> _Work instruction_: In the listing below, find the line with "Screen dimensions: 1613x462" and the line with "Viewport: 1020px width, 956px height.", then return them and every line between them exactly, minus the pictures.

> _Exercise inputs_:

▬▬▬▬▬▬▬▬▬▬

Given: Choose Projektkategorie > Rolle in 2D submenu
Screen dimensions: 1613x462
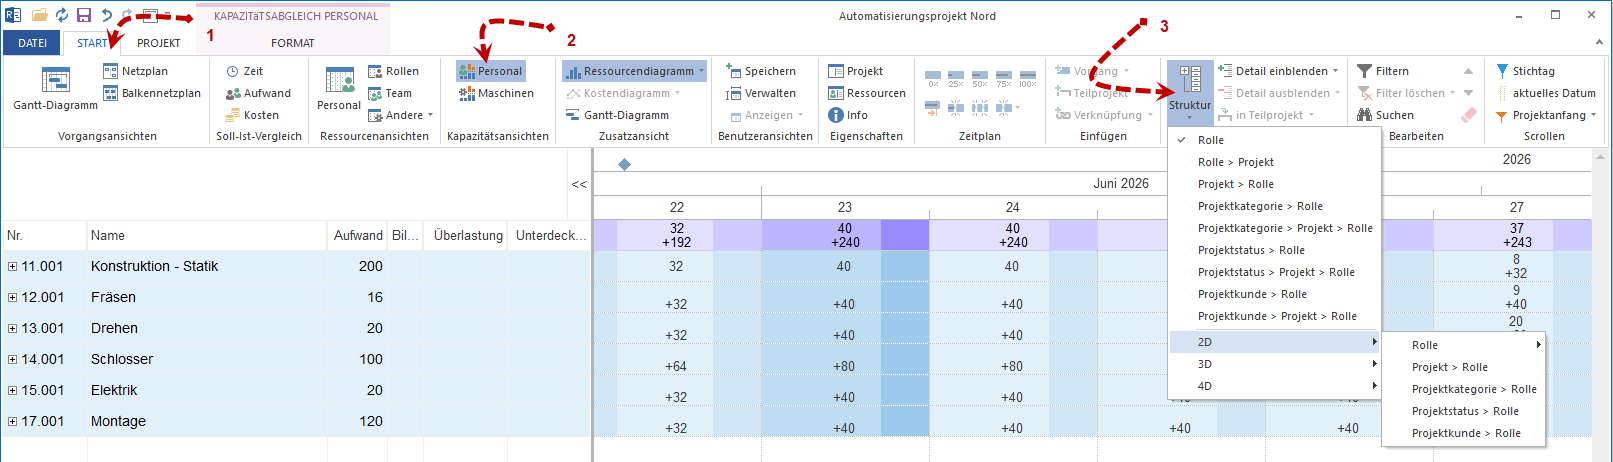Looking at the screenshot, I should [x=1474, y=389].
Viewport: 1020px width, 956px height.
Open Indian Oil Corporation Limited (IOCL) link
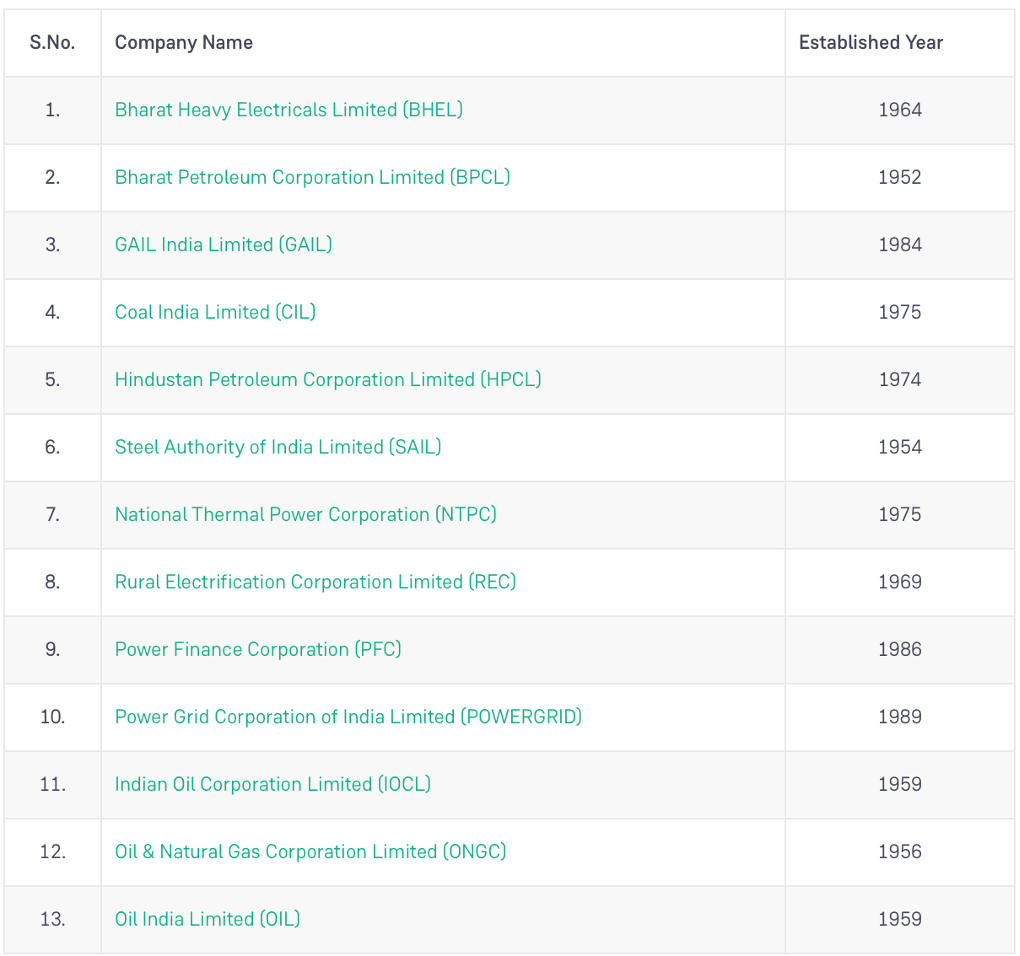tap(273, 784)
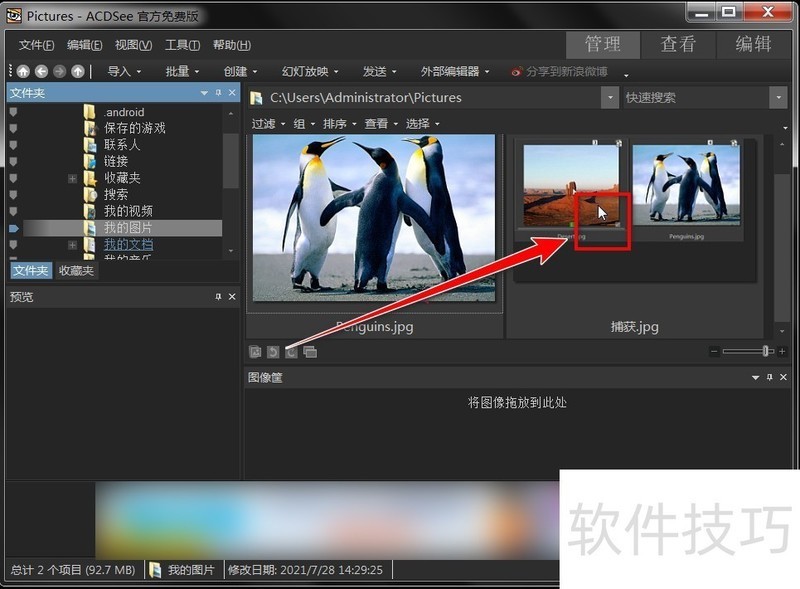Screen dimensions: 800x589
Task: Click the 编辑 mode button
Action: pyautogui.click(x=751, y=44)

▬▬▬▬▬▬▬▬▬▬

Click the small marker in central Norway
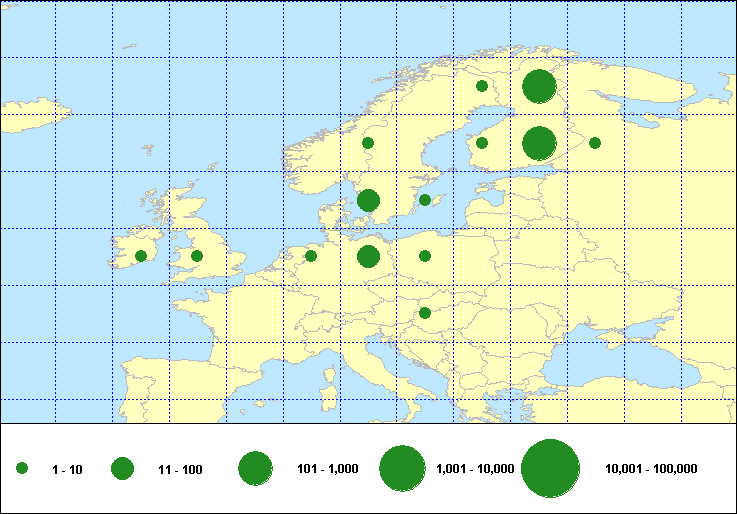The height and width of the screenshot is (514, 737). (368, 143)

▬▬▬▬▬▬▬▬▬▬

> _Solution for this task_:
Screen dimensions: 1613x462
Looking at the screenshot, I should [x=1474, y=389].
Viewport: 1020px width, 956px height.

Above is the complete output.